The influential seniors group AARP is lobbying lawmakers to limit how much more insurance companies can charge older customers than younger ones.
And the insurance industry is fighting to head off new federal regulation in favor of provisions in the Senate bill that give states more responsibility to oversee the industry.
Over the last year, many of these issues sharply divided Democrats in the House and Senate, sparking bitter disputes between liberal and conservative wings of the party.
But the desire to avoid new brawls and finish healthcare -- especially with polls showing that joblessness is weighing heavily on voters’ minds -- is expected to help defuse once-contentious issues.
It is clear that the healthcare bill lawmakers have spent so much time debating is unpopular with large segments of the country.
According to the most recent Gallup survey, just 49% of Americans said they would advise their congressional representative to vote for a healthcare bill. The economy, polls show, now is identified as the top issue confronting the country by nearly half of respondents. By comparison, just 15% in a recent CNN/Opinion Research Corp. poll identified healthcare as the nation’s most important issue.
“Moving on to job creation is absolutely essential,” Rep. James P. Moran (D-Va.) said Tuesday. “You’ve got to eat your spinach before you move on to dessert. Job creation is political dessert because, if we could do it, that’s what we’re going to get the most satisfaction from.”
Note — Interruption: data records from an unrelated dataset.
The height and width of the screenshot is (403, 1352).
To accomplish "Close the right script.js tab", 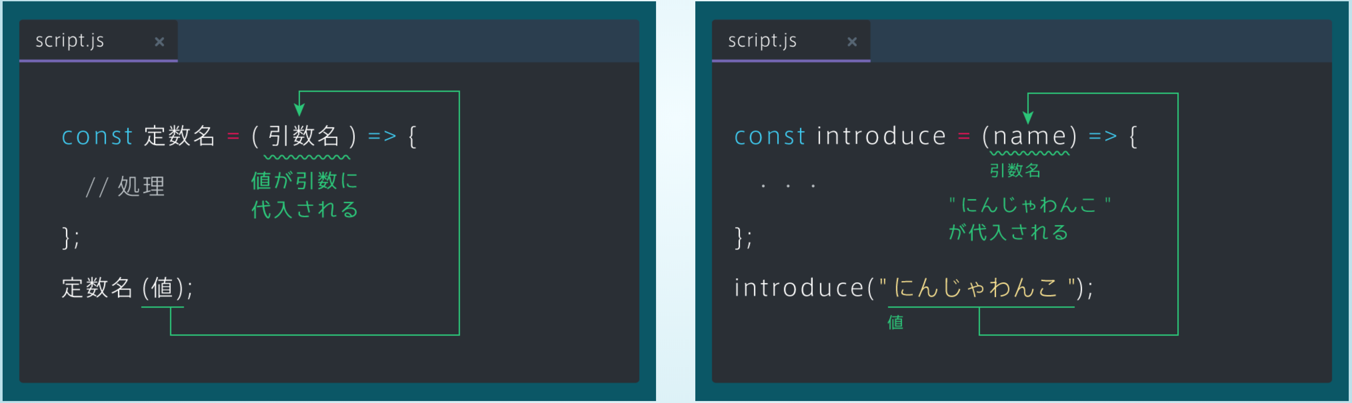I will pos(852,42).
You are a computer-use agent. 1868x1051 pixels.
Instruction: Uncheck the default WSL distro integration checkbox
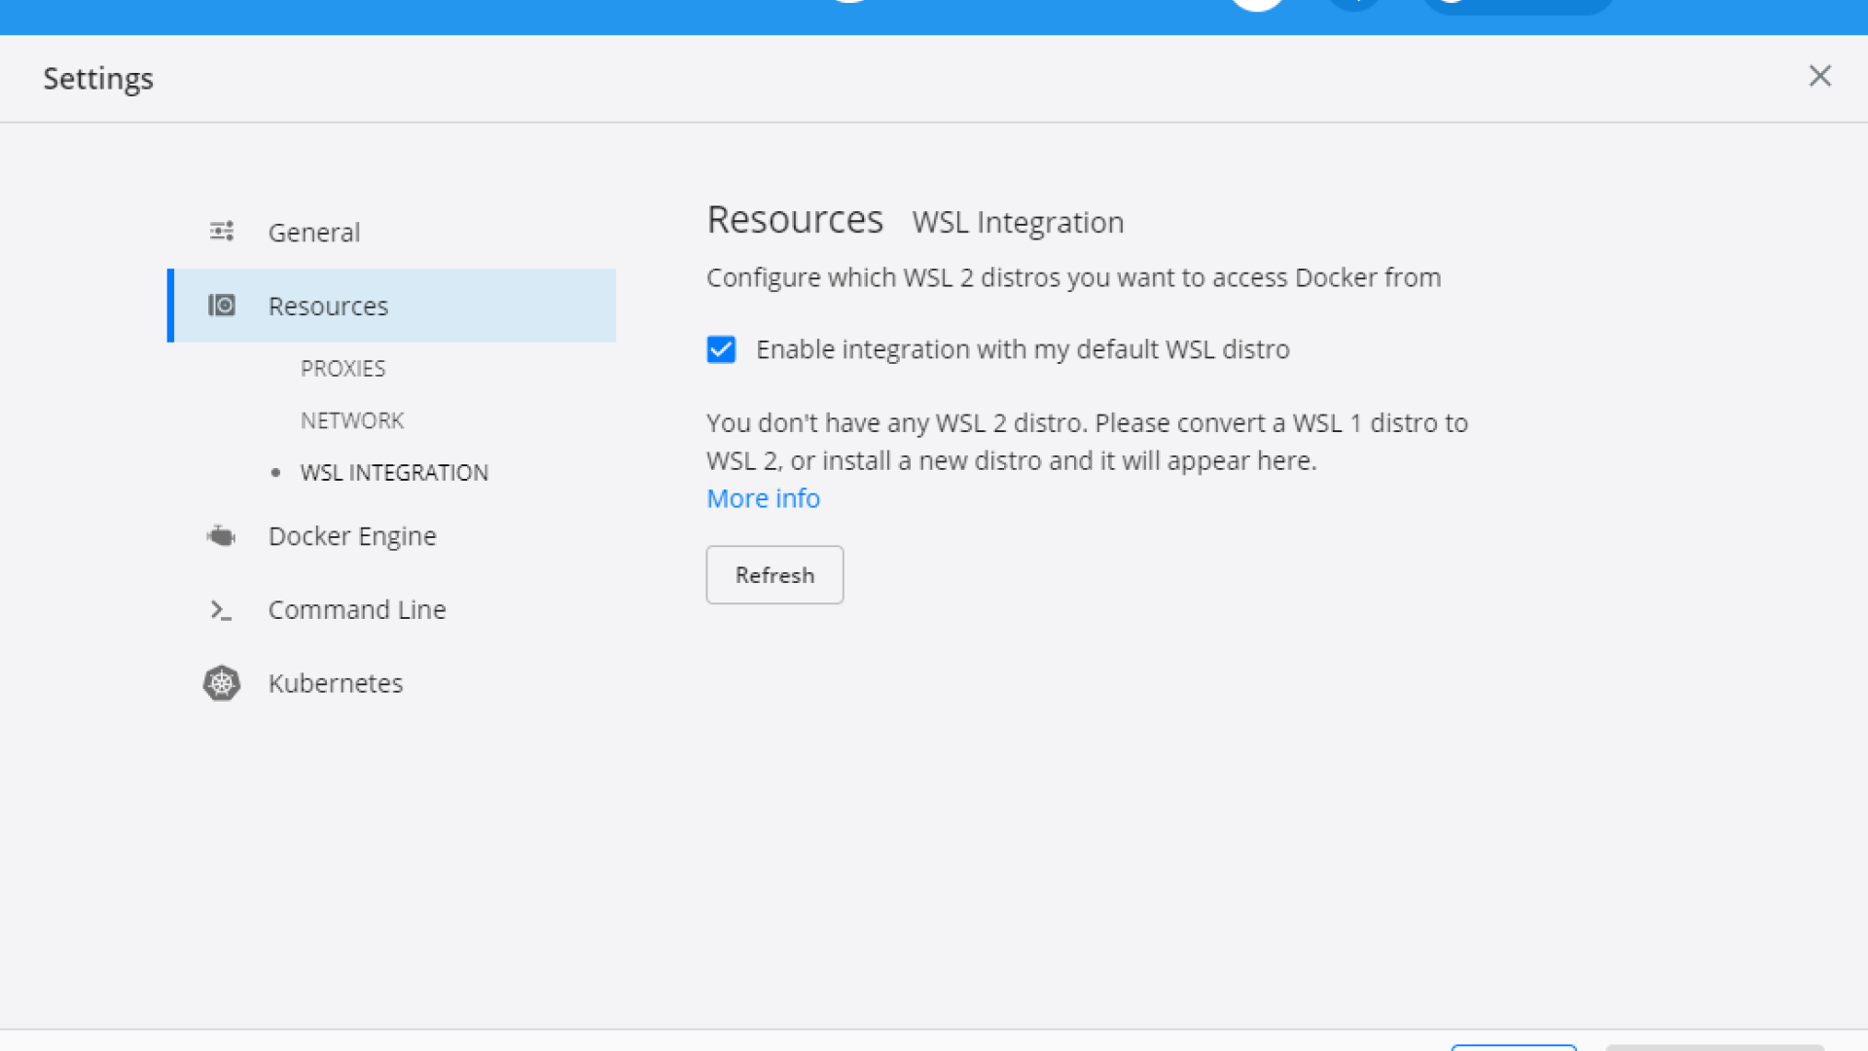coord(721,349)
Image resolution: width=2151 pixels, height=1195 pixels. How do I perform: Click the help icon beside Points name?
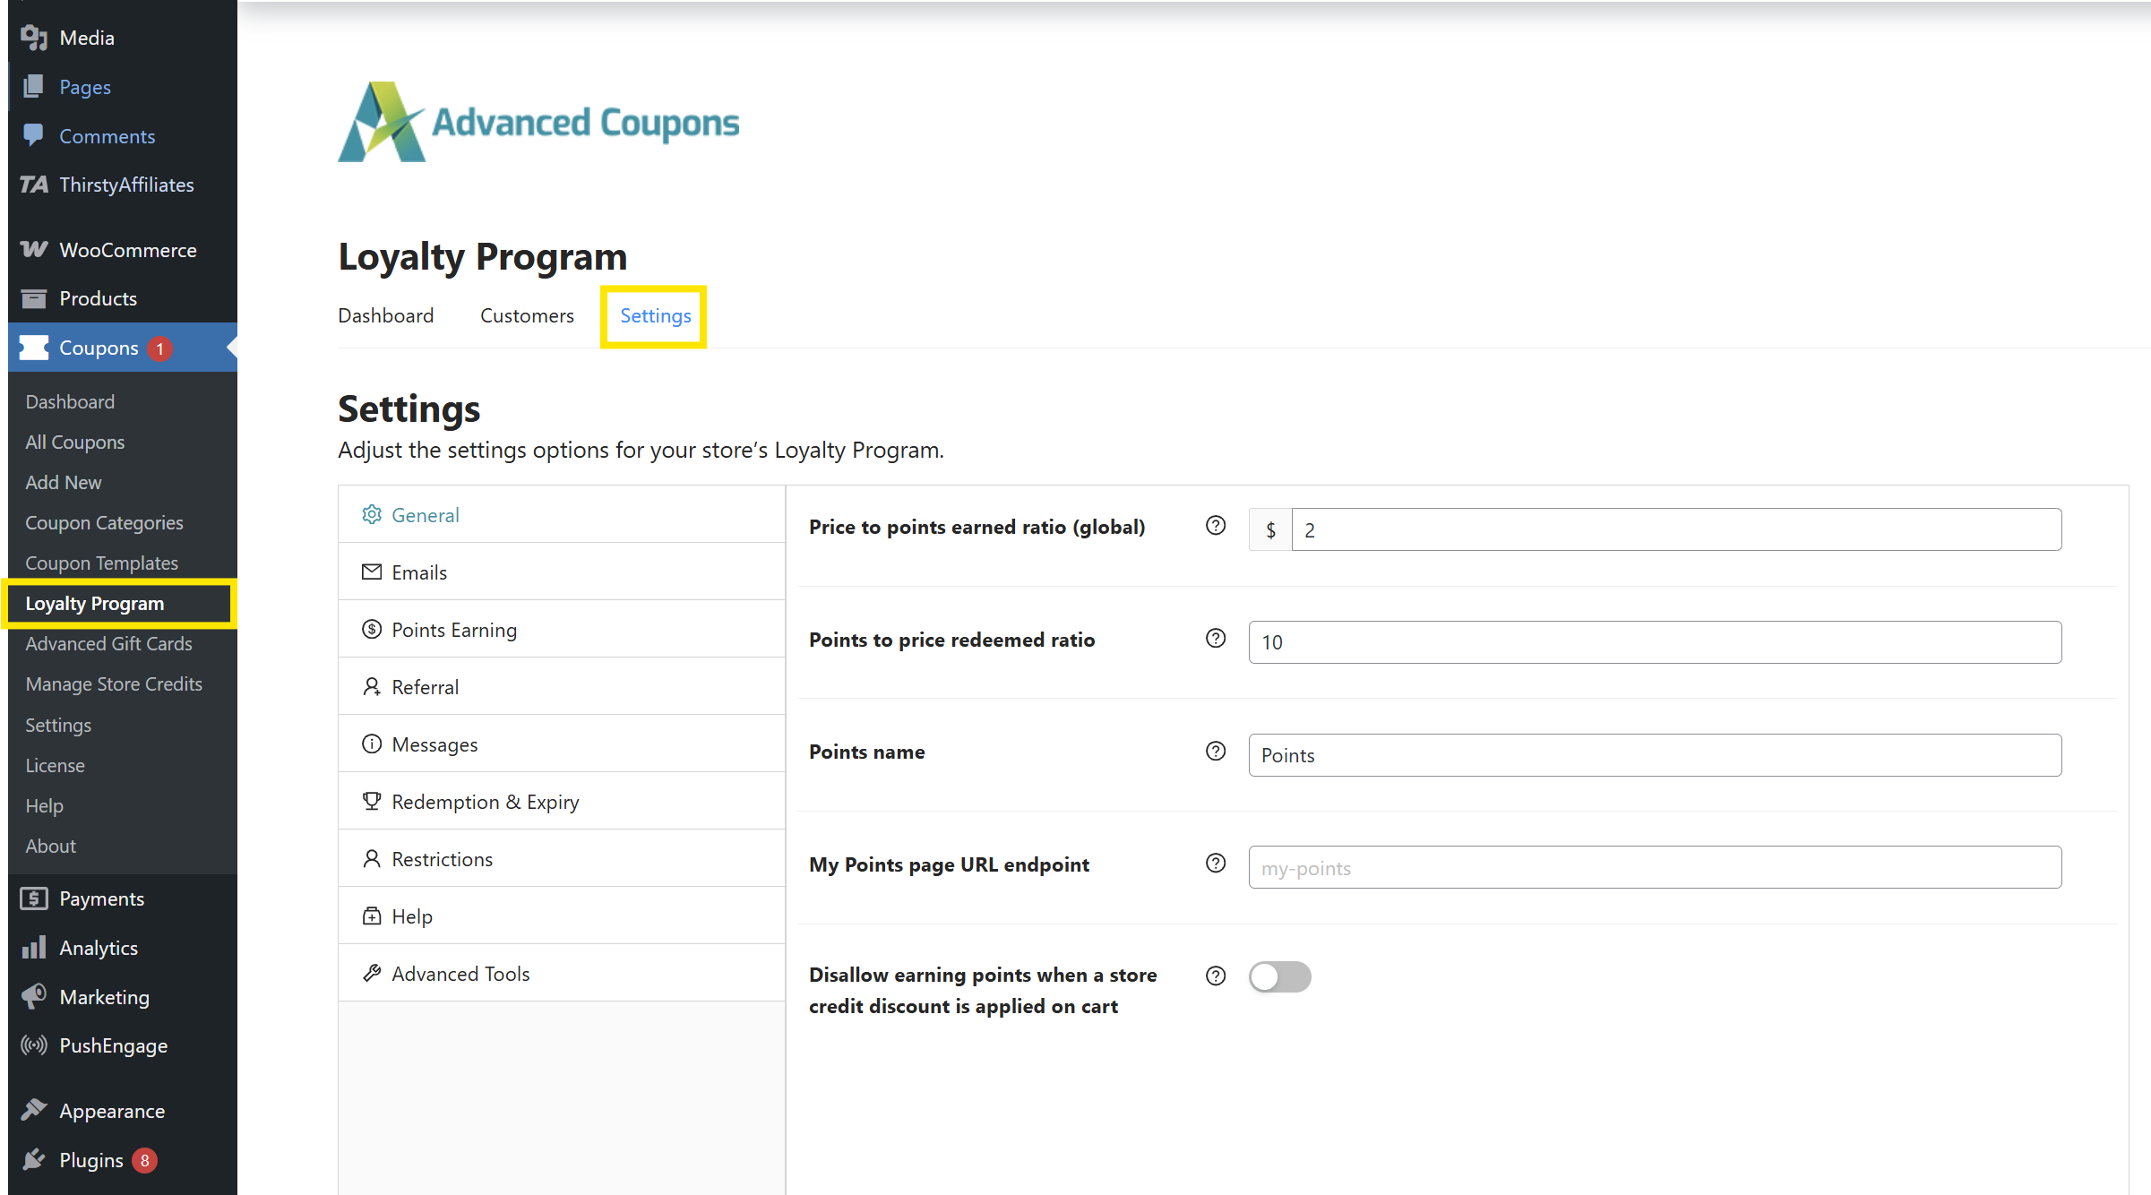1215,752
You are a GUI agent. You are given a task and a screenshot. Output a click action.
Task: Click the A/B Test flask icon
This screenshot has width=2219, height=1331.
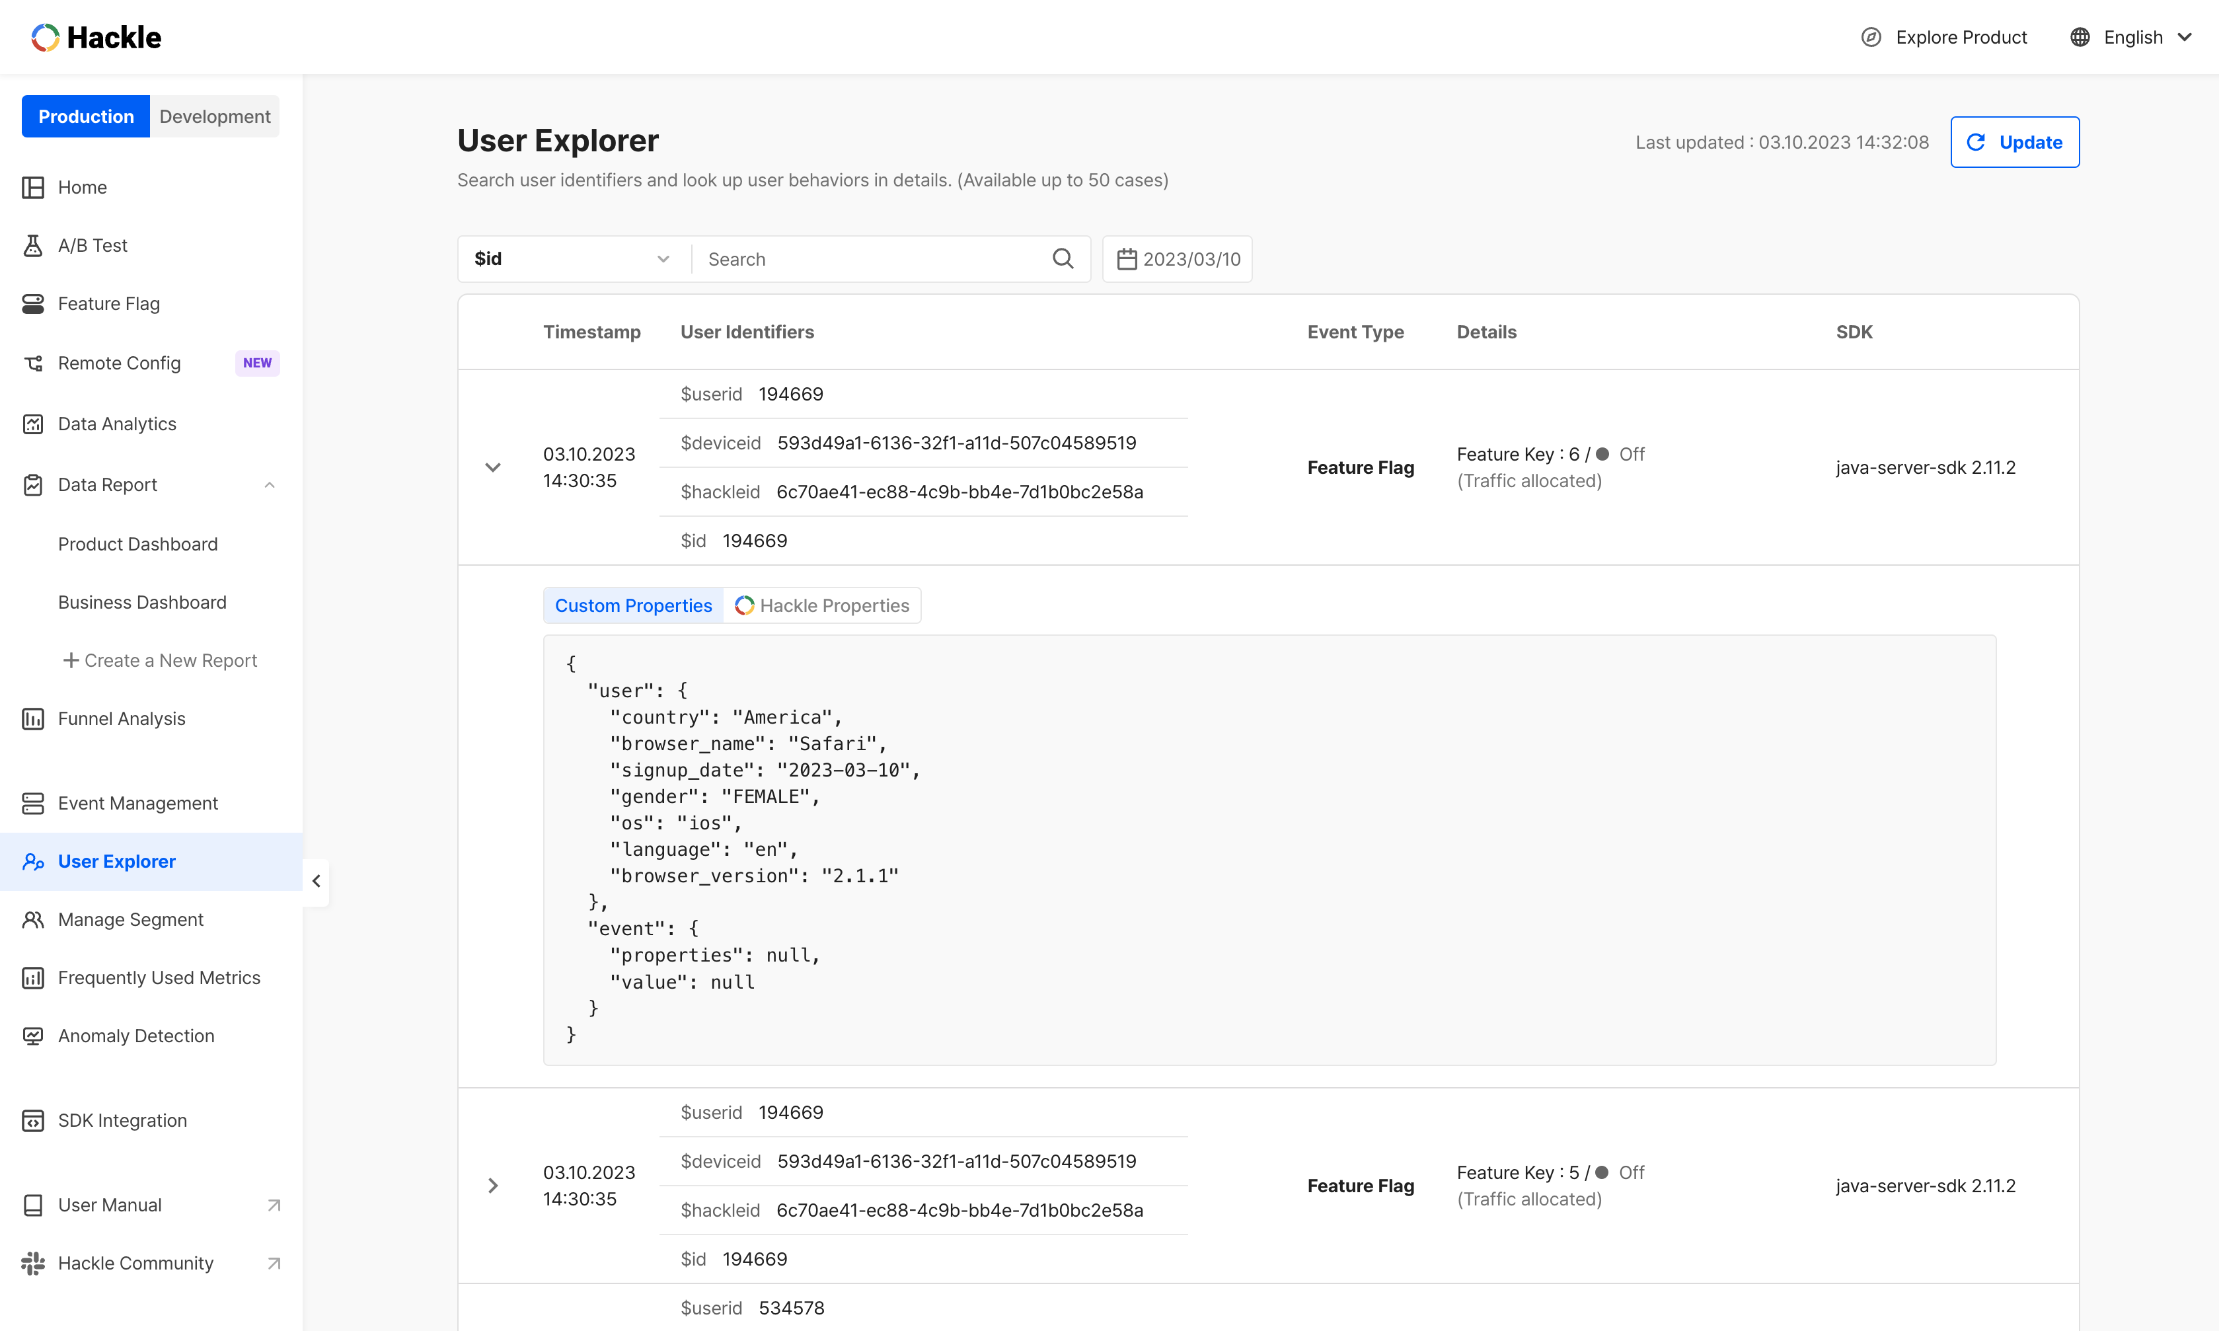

On Tuesday, U.S. Chamber of Commerce President and Chief Executive Thomas J. Donohue barely mentioned healthcare during his annual address on the “state of American business.” Instead, Donohue focused on free trade, infrastructure and energy, while threatening to challenge in November’s midterm elections those lawmakers who oppose the chamber’s agenda.
Further fueling the push to finish up healthcare is sheer weariness. The yearlong battle has left many Democrats with little appetite for a fight as they hammer out a final bill.
“There is definitely fatigue,” said Rep. Joe Courtney (D-Conn.). “There’s skepticism this place can absorb another massive . . . debate.”